Usai pertemuan, Erick mengatakan salah satu agenda yang dibahas adalah penguatan pembinaan olahraga disabilitas. Menurutnya, Presiden memberikan perhatian khusus terhadap peningkatan partisipasi dan pengembangan kapasitas penyandang disabilitas di bidang olahraga.
Salah satu program yang dilaporkan kepada Presiden adalah pengembangan sertifikasi kepelatihan bagi penyandang disabilitas agar mereka memiliki kesempatan menjadi pelatih dan berkontribusi dalam pembinaan olahraga nasional.
“Presiden sangat peduli terhadap olahraga disabilitas. Karena itu, kami terus mendorong program yang memberikan ruang lebih besar bagi penyandang disabilitas untuk berkembang, termasuk melalui sertifikasi kepelatihan,” ujar Erick.
Selain olahraga disabilitas, Presiden juga menyoroti pentingnya sistem pembinaan atlet yang berkelanjutan. Erick menjelaskan bahwa pemerintah tengah mendorong skema pendanaan multi years untuk program pemusatan latihan nasional (pelatnas) guna memastikan persiapan atlet dapat berjalan secara konsisten dan terencana.
Menurutnya, Presiden mendukung kebijakan tersebut karena pembinaan atlet membutuhkan proses jangka panjang, terutama dalam menghadapi berbagai ajang internasional seperti SEA Games, Asian Games, dan Olimpiade.
“Pelatnas tidak bisa direncanakan hanya per tahun. Pembinaan atlet harus dilakukan secara berkelanjutan agar prestasi dapat terus meningkat,” katanya.
Erick menambahkan, Presiden juga memberikan perhatian terhadap peningkatan kesejahteraan atlet. Hal itu tercermin dari kebijakan bonus prestasi yang dinilai semakin baik bagi atlet berprestasi di tingkat internasional.
Sebagai bagian dari strategi pembangunan olahraga nasional, pemerintah juga menyiapkan pembentukan Akademi Olahraga Nasional untuk menjaring dan membina talenta muda sejak usia dini.

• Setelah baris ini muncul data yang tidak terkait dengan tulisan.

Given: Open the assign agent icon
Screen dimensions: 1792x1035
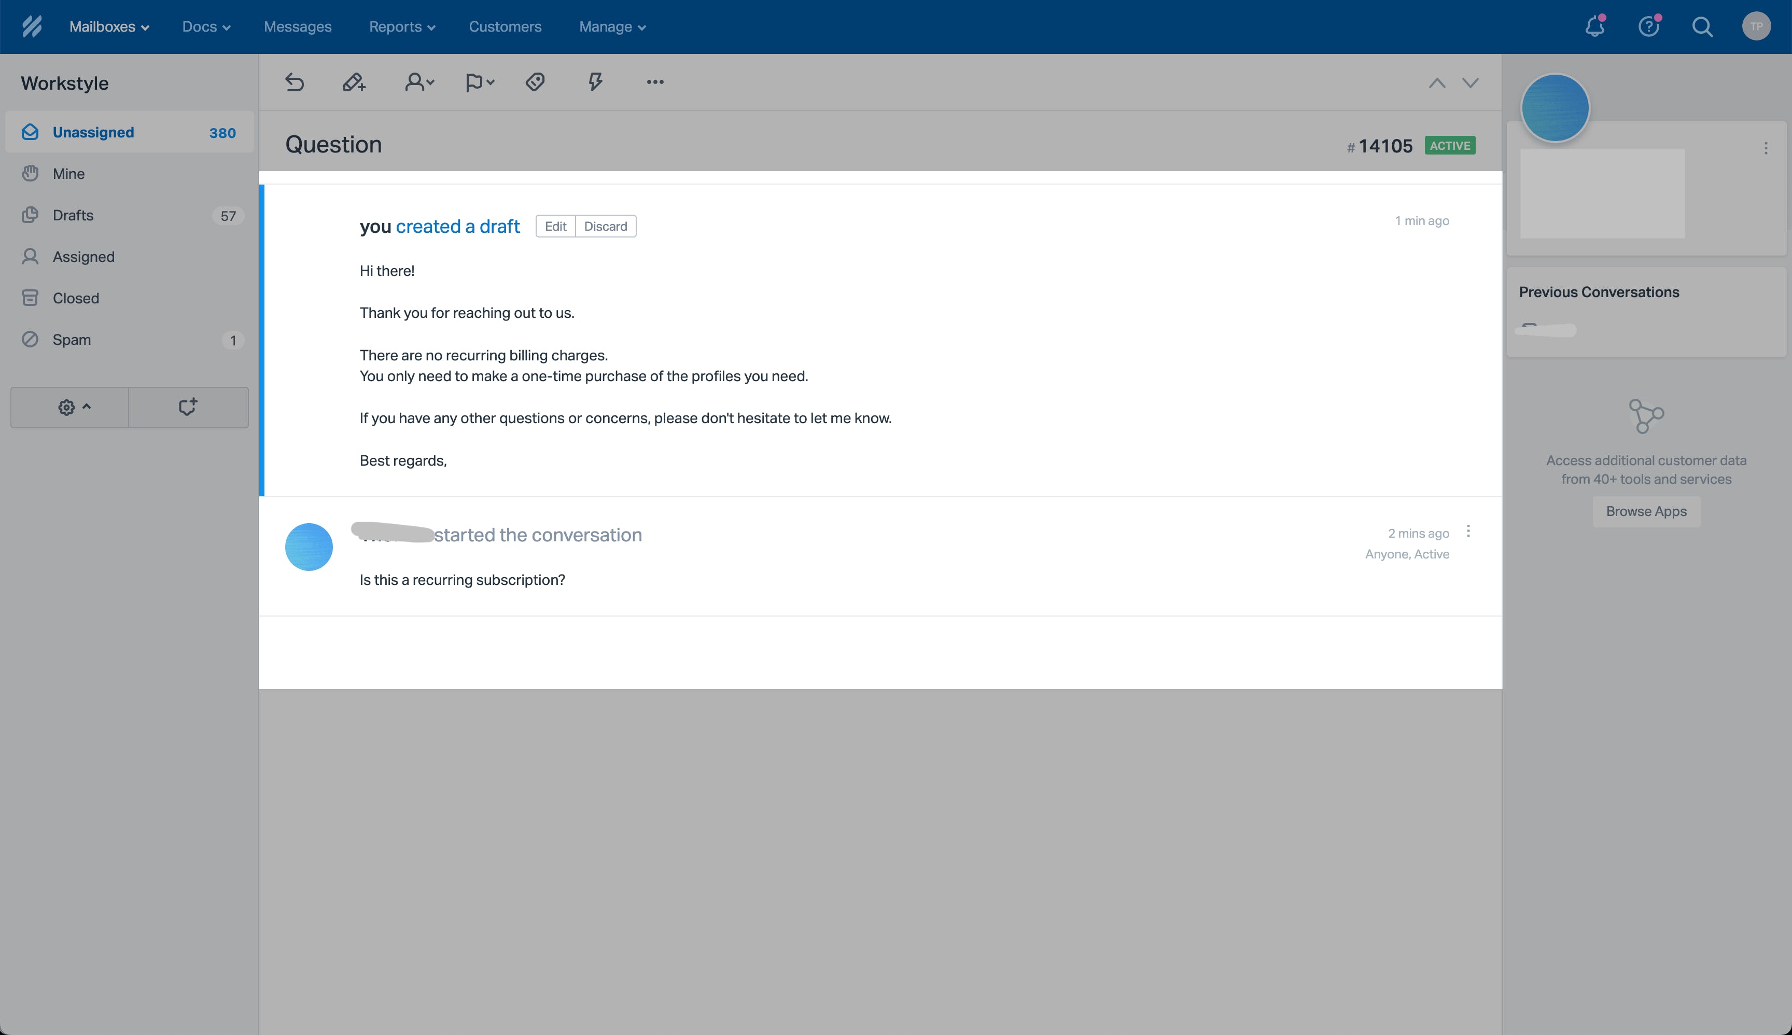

Program tersebut dirancang mencakup jenjang pendidikan mulai dari sekolah dasar hingga sekolah menengah atas.
“Pembinaan atlet harus dimulai sejak dini agar Indonesia memiliki regenerasi atlet yang kuat dan berkelanjutan,” ujar Erick.
Selain itu, pemerintah masih mengkaji skema dana pensiun atlet sebagai bagian dari upaya memperkuat perlindungan dan kesejahteraan para olahragawan setelah menyelesaikan karier profesionalnya.
Menurut Erick, Presiden turut menanyakan perkembangan pembahasan program tersebut dan mendorong agar skema yang disusun dapat memberikan kepastian bagi masa depan atlet Indonesia.
Penguatan olahraga disabilitas, pembinaan usia dini, pelatnas berkelanjutan, hingga perlindungan kesejahteraan atlet menjadi bagian dari strategi pemerintah untuk meningkatkan prestasi olahraga nasional sekaligus membangun ekosistem olahraga yang lebih inklusif dan berkelanjutan.